▸ **What you should do**: Nothing but the lines from the one with "The width and" down to the one with "Close the N006/25/V00005371 breadcrumb tab" should be returned, exactly and with both ends included, from the material below.

▸ **Data provided**:

━━━━━━

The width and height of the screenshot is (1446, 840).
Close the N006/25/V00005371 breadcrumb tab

━━━━━━

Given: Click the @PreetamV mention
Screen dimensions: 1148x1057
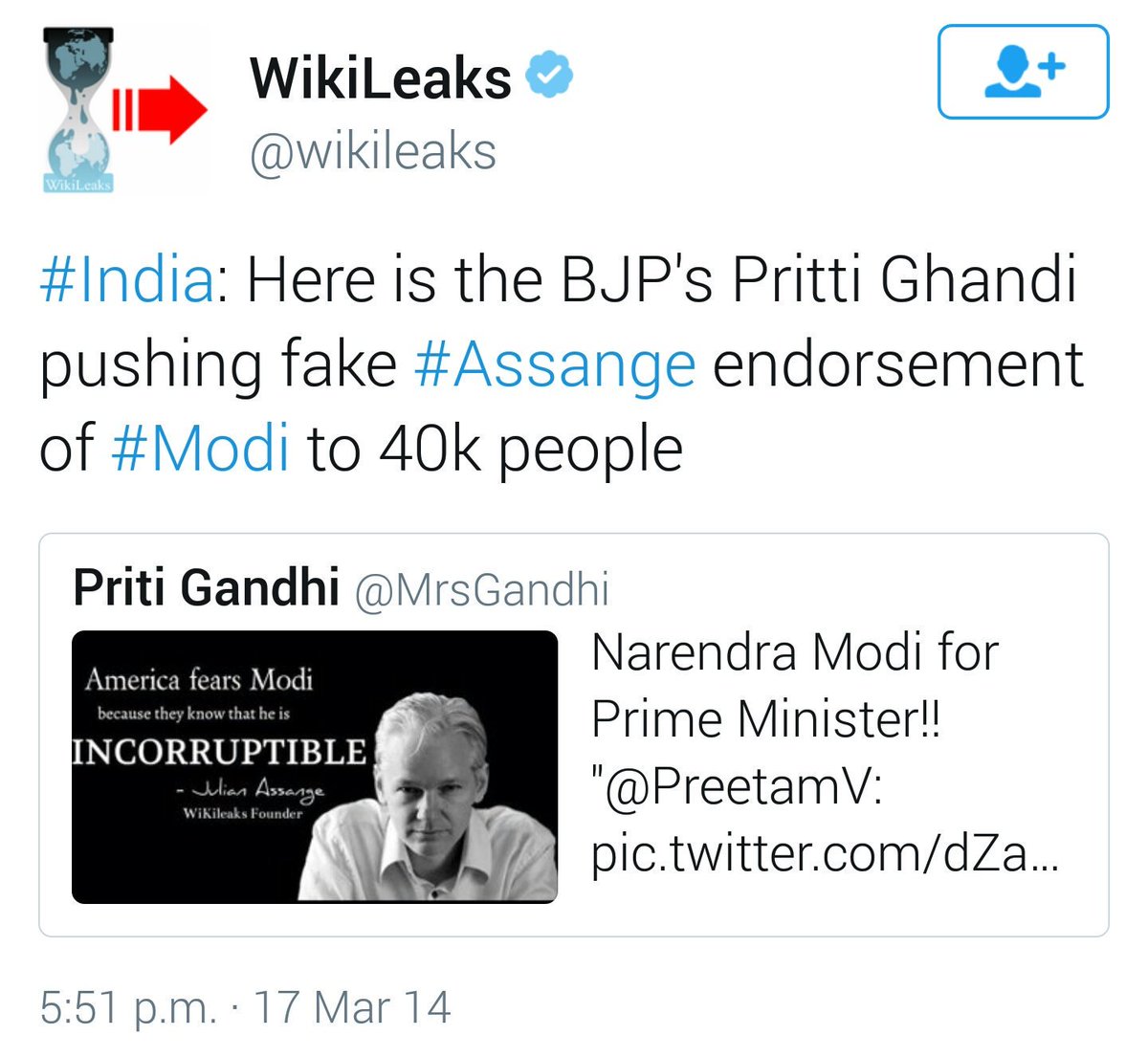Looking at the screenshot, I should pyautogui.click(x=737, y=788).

━━━━━━

▸ **Answer space**:
The width and height of the screenshot is (1446, 840).
Close the N006/25/V00005371 breadcrumb tab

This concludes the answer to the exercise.